→ **EXERCISE REQUIREMENTS**
Extend the court opinion excerpt about J.'s dependency case and Mother's reunification services past its final sentence.

Segment Start: DOCUMENT EXCERPT

On June 21, the trial court sustained the subsequent petition and set the dispositional hearing for August 14. On the domestic violence issue, the trial court ordered Mother to obtain a restraining order against Mason. Mother never did so. On the drug addiction issue, Mother was given an appointment to enroll in a substance abuse program at Tarzana Treatment Centers. She did not attend the initial assessment meeting, and never participated in the program. She told the social worker she did “not need to” attend the Tarzana program. In addition, Mother failed to provide specimens for three scheduled drug tests, claiming she did “not need to be tested.”

Prior to the dispositional hearing, Department filed a request to terminate reunification services and to set the matter for a permanency planning hearing. Department urged that the statutory period in which it was required to furnish reunification services commenced in December 2005 when J. was first removed from Mother’s custody. Using that date as the beginning point, Department argued that Mother had already received 20 months of family reunification, maintenance and preservation services, none of which had succeeded in ameliorating the underlying problems. In the alternative, Department urged that even were the trial court to consider additional reunification services, it should deny them under section 361.5, subdivision (b)(13) because Mother had a history of drug abuse and had refused to comply with the treatment programs offered to her.

Mother’s opposition claimed that the time frame to provide reunification services did not commence until the trial court sustained the subsequent petition in May 2007 so that Department had to provide the statutorily required six-months reunification services through November 2007.

The trial court conducted the dispositional hearing on August 14. Department’s report, in addition to setting forth the events described above, noted that Mother had not followed through on her promise, made in a signed agreement executed on June 25, to attend the in-patient drug program at Acton Rehabilitation Center. Mother’s explanation was that there was no need for her to enter Acton because she “only smokes weed.” After reviewing all the pertinent documents (reports and court minute orders) and listening to argument from counsel, the trial court ruled:

“First, with respect to the disposition issues, the court is going to find that the child [J.] should be declared a dependent of the court under Welfare and Institution Code section 300b.

Segment End: DOCUMENT EXCERPT
Segment Start: DATA EXTRACTS

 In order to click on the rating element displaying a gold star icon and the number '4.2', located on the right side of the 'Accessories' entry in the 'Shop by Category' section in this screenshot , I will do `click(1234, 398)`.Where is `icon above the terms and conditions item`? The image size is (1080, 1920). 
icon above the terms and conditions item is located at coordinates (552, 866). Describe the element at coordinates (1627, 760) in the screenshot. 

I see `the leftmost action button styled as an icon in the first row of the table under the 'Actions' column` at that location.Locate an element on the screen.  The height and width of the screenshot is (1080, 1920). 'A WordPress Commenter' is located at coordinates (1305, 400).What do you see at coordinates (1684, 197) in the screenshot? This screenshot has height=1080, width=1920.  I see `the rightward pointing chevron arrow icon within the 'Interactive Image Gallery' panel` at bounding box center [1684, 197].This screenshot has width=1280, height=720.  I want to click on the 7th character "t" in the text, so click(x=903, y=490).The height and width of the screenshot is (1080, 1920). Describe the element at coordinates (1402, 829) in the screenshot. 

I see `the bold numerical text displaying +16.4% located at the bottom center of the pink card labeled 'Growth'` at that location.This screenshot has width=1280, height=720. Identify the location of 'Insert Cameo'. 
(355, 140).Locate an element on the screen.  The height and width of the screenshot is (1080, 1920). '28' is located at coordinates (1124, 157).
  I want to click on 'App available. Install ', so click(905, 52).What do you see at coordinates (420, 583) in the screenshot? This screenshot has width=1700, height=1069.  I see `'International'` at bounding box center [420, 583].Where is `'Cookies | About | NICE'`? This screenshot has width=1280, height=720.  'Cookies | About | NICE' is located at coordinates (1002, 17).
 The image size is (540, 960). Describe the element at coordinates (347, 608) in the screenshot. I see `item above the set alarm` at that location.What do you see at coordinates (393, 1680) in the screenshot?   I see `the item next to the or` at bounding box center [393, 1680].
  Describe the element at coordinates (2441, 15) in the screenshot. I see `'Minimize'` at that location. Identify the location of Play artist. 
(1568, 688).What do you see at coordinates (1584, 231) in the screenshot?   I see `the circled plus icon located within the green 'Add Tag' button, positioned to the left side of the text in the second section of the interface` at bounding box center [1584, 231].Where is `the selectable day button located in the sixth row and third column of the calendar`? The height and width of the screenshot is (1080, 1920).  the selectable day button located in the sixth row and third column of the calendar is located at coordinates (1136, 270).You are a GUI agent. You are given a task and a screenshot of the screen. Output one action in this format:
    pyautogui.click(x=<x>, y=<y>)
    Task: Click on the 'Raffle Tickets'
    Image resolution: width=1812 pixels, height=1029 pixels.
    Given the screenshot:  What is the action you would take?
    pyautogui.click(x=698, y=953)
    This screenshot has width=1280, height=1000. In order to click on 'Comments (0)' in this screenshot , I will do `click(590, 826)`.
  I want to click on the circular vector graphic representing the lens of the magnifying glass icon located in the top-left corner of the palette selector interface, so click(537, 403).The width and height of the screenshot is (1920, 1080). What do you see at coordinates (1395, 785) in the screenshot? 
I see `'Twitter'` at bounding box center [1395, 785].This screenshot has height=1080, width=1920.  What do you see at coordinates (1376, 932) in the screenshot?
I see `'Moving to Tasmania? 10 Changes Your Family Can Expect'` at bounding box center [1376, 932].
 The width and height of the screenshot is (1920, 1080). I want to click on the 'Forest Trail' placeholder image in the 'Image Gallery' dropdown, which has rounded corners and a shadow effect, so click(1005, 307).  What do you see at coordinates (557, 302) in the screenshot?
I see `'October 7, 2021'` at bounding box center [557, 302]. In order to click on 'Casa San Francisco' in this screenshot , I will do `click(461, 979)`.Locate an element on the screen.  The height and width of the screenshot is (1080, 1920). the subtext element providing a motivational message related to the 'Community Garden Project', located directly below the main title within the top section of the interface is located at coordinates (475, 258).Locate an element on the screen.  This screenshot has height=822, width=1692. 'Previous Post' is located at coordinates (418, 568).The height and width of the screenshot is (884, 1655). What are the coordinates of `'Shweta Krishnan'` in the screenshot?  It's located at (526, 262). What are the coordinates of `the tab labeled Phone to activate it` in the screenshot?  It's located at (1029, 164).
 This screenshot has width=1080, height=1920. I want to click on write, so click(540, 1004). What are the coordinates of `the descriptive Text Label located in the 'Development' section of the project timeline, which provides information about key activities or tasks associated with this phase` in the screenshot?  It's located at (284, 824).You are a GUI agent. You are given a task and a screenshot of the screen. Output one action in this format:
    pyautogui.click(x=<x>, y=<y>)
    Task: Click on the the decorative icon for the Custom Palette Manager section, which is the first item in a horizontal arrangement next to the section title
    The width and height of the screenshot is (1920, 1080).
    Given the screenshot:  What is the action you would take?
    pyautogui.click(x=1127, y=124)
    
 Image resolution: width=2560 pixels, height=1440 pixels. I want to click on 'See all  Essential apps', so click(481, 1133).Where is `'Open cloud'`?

Segment End: DATA EXTRACTS

→ **RESULT OF THE TASK**
“I do find by clear and convincing evidence that return of the child to the parent at this time would create a substantial danger to the physical health, safety, protection or physical or emotional well-being of the child, and there are no reasonable means by which the child’s physical health can be protected without removing the child from the parent’s physical custody. . . .

“. . . Further, the court finds that the Department made reasonable efforts to prevent or eliminate the need for [J.’s] removal from the home of [his] parent.

“. . . the cases cited by the Department are right on point in this case [and] are the cases that the court relies on with respect to [the fact] that mother has now exceeded her time for services, whether they are F.M. [family maintenance] services together with F.R. [family reunification] services.

The cases are In re N.M. (2003) 108 Cal.App.4th 845 and Carolyn R. v. Superior Court (1995) 41 Cal.App.4th 159.

“There is not a tolling that takes place with respect to services that were ordered. I think initial removal was when the clock starts ticking, and I think that we’ve had at least 20 months now of services that have been provided to the mother. The mother still resists treatment and she indicates that she gets nervous or anxious with respect to [her boyfriend Tony Mason]; that she wants to smoke marijuana to help her with her anxiety. She does not want to do a drug program. She wants to continue smoking marijuana. She does not want to do a program.

“So I think that it’s clear to the court, one, as I indicated, that there is a substantial danger if I were to return, and I believe that mother has received more than enough services in this case that are required by law, so I’m going to order no further F.R. services for the mother. I’m going to terminate any F.R. services.”

The trial court set the 366.26 hearing for December 11, 2007.

Mother filed this petition to regain custody of J., or minimally, to receive further family reunification services. Counsel for J. has joined in Department’s answer opposing Mother’s petition.

DISCUSSION

A. Removal of J. From Mother’s Custody

Mother first contends that the trial court “erred in finding a substantial risk of detriment and removing J. from [her] custody under section 361(c).” (Capitalization and boldface omitted.) We disagree.

When, as here, Department seeks to remove a child from a parent’s custody at the dispositional phase of a dependency proceeding (the Aug. 14, 2007 hearing), it must establish by clear and convincing evidence a parent’s inability to provide proper care for the child and a resulting detriment to the child were he to remain with the parent. (In re Isayah C. (2004) 118 Cal.App.4th 684, 694; § 361, subd. (c).)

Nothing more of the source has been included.